The records below are to be transcribed in full, exactly as given.

Material provided:
· · · · ·
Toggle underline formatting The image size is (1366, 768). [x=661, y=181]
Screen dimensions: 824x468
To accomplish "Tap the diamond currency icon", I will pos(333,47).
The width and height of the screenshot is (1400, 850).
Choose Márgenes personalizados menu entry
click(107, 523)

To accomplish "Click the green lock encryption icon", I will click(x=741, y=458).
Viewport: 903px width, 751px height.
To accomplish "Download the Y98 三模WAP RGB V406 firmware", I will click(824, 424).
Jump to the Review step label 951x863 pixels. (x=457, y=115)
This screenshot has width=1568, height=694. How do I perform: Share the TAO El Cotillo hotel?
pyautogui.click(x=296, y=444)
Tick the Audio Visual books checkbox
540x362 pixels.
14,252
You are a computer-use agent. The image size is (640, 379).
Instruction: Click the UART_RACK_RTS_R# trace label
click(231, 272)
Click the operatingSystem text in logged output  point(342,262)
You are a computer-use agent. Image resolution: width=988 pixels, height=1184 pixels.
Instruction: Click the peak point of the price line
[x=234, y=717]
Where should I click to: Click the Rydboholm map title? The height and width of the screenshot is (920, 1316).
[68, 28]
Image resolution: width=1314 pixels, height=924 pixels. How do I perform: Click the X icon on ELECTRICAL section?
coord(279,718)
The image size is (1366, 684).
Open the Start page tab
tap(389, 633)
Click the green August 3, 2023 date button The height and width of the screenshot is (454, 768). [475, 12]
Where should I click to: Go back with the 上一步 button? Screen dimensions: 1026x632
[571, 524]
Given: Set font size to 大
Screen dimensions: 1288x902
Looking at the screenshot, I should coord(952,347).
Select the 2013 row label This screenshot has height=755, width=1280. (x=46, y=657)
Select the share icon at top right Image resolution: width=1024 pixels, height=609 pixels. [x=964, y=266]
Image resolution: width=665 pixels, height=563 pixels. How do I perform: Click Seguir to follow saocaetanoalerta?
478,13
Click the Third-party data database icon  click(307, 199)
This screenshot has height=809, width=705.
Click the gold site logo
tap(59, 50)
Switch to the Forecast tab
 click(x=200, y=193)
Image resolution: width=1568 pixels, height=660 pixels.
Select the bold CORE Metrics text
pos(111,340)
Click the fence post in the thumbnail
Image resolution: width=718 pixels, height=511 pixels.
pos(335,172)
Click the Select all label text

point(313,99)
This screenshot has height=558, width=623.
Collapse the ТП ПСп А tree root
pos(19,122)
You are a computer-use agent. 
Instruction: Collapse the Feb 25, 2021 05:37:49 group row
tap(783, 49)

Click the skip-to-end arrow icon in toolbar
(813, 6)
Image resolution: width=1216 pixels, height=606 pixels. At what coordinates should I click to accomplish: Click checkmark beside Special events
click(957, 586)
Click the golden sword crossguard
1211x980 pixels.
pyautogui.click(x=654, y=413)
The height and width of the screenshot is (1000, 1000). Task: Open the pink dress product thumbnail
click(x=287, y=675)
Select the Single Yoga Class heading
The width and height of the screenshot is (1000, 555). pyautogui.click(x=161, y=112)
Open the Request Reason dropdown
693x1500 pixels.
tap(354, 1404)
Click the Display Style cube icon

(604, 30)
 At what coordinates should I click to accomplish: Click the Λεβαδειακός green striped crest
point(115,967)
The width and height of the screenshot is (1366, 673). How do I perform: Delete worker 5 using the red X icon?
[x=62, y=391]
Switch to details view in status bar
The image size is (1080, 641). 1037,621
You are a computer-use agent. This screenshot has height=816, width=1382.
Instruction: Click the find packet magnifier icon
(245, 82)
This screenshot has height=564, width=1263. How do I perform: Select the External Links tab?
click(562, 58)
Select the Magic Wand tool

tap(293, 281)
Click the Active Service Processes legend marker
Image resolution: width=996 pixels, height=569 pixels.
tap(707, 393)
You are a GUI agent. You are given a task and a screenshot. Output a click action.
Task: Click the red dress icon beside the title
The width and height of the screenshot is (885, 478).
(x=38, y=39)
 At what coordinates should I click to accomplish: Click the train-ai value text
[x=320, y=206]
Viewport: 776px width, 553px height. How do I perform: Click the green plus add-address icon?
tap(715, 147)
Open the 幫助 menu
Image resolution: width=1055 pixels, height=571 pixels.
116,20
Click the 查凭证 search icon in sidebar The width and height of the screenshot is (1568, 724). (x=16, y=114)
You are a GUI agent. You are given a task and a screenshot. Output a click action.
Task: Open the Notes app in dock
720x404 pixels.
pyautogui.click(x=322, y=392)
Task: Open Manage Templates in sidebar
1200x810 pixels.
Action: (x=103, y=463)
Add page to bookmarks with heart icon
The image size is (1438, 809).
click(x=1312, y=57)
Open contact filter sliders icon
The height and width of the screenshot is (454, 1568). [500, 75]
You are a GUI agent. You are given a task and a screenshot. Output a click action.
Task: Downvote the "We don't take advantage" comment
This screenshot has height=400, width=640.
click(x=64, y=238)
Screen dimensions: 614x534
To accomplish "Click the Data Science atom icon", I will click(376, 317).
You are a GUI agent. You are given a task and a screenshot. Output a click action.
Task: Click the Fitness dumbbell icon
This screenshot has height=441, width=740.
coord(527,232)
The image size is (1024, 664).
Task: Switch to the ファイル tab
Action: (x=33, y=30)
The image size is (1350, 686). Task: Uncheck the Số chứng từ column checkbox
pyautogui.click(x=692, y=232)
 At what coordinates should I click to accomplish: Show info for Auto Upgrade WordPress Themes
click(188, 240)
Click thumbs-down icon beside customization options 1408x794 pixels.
· · · · ·
Solution to the problem:
Toggle underline formatting The image size is (1366, 768). [x=661, y=181]
Screen dimensions: 824x468
To accomplish "Tap the diamond currency icon", I will pos(333,47).
The width and height of the screenshot is (1400, 850).
Choose Márgenes personalizados menu entry
click(107, 523)

To accomplish "Click the green lock encryption icon", I will click(x=741, y=458).
Viewport: 903px width, 751px height.
To accomplish "Download the Y98 三模WAP RGB V406 firmware", I will click(824, 424).
Jump to the Review step label 951x863 pixels. (x=457, y=115)
This screenshot has width=1568, height=694. How do I perform: Share the TAO El Cotillo hotel?
pyautogui.click(x=296, y=444)
Tick the Audio Visual books checkbox
540x362 pixels.
14,252
You are a computer-use agent. The image size is (640, 379).
Instruction: Click the UART_RACK_RTS_R# trace label
click(231, 272)
Click the operatingSystem text in logged output  point(342,262)
You are a computer-use agent. Image resolution: width=988 pixels, height=1184 pixels.
Instruction: Click the peak point of the price line
[x=234, y=717]
Where should I click to: Click the Rydboholm map title? The height and width of the screenshot is (920, 1316).
[68, 28]
Image resolution: width=1314 pixels, height=924 pixels. How do I perform: Click the X icon on ELECTRICAL section?
coord(279,718)
The image size is (1366, 684).
Open the Start page tab
tap(389, 633)
Click the green August 3, 2023 date button The height and width of the screenshot is (454, 768). [475, 12]
Where should I click to: Go back with the 上一步 button? Screen dimensions: 1026x632
[571, 524]
Given: Set font size to 大
Screen dimensions: 1288x902
Looking at the screenshot, I should coord(952,347).
Select the 2013 row label This screenshot has height=755, width=1280. (x=46, y=657)
Select the share icon at top right Image resolution: width=1024 pixels, height=609 pixels. [x=964, y=266]
Image resolution: width=665 pixels, height=563 pixels. How do I perform: Click Seguir to follow saocaetanoalerta?
478,13
Click the Third-party data database icon  click(307, 199)
This screenshot has height=809, width=705.
Click the gold site logo
tap(59, 50)
Switch to the Forecast tab
 click(x=200, y=193)
Image resolution: width=1568 pixels, height=660 pixels.
Select the bold CORE Metrics text
pos(111,340)
Click the fence post in the thumbnail
Image resolution: width=718 pixels, height=511 pixels.
pos(335,172)
Click the Select all label text

point(313,99)
This screenshot has height=558, width=623.
Collapse the ТП ПСп А tree root
pos(19,122)
You are a computer-use agent. 
Instruction: Collapse the Feb 25, 2021 05:37:49 group row
tap(783, 49)

Click the skip-to-end arrow icon in toolbar
(813, 6)
Image resolution: width=1216 pixels, height=606 pixels. At what coordinates should I click to accomplish: Click checkmark beside Special events
click(957, 586)
Click the golden sword crossguard
1211x980 pixels.
pyautogui.click(x=654, y=413)
The height and width of the screenshot is (1000, 1000). Task: Open the pink dress product thumbnail
click(x=287, y=675)
Select the Single Yoga Class heading
The width and height of the screenshot is (1000, 555). pyautogui.click(x=161, y=112)
Open the Request Reason dropdown
693x1500 pixels.
tap(354, 1404)
Click the Display Style cube icon

(604, 30)
 At what coordinates should I click to accomplish: Click the Λεβαδειακός green striped crest
point(115,967)
The width and height of the screenshot is (1366, 673). How do I perform: Delete worker 5 using the red X icon?
[x=62, y=391]
Switch to details view in status bar
The image size is (1080, 641). 1037,621
You are a computer-use agent. This screenshot has height=816, width=1382.
Instruction: Click the find packet magnifier icon
(245, 82)
This screenshot has height=564, width=1263. How do I perform: Select the External Links tab?
click(562, 58)
Select the Magic Wand tool

tap(293, 281)
Click the Active Service Processes legend marker
Image resolution: width=996 pixels, height=569 pixels.
tap(707, 393)
You are a GUI agent. You are given a task and a screenshot. Output a click action.
Task: Click the red dress icon beside the title
The width and height of the screenshot is (885, 478).
(x=38, y=39)
 At what coordinates should I click to accomplish: Click the train-ai value text
[x=320, y=206]
Viewport: 776px width, 553px height. How do I perform: Click the green plus add-address icon?
tap(715, 147)
Open the 幫助 menu
Image resolution: width=1055 pixels, height=571 pixels.
116,20
Click the 查凭证 search icon in sidebar The width and height of the screenshot is (1568, 724). (x=16, y=114)
You are a GUI agent. You are given a task and a screenshot. Output a click action.
Task: Open the Notes app in dock
720x404 pixels.
pyautogui.click(x=322, y=392)
Task: Open Manage Templates in sidebar
1200x810 pixels.
Action: (x=103, y=463)
Add page to bookmarks with heart icon
The image size is (1438, 809).
click(x=1312, y=57)
Open contact filter sliders icon
The height and width of the screenshot is (454, 1568). [500, 75]
You are a GUI agent. You are given a task and a screenshot. Output a click action.
Task: Downvote the "We don't take advantage" comment
This screenshot has height=400, width=640.
click(x=64, y=238)
Screen dimensions: 614x534
To accomplish "Click the Data Science atom icon", I will click(376, 317).
You are a GUI agent. You are given a task and a screenshot. Output a click action.
Task: Click the Fitness dumbbell icon
This screenshot has height=441, width=740.
coord(527,232)
The image size is (1024, 664).
Task: Switch to the ファイル tab
Action: (x=33, y=30)
The image size is (1350, 686). Task: Uncheck the Số chứng từ column checkbox
pyautogui.click(x=692, y=232)
 At what coordinates should I click to accomplish: Show info for Auto Upgrade WordPress Themes
click(188, 240)
Click thumbs-down icon beside customization options 1408x794 pixels.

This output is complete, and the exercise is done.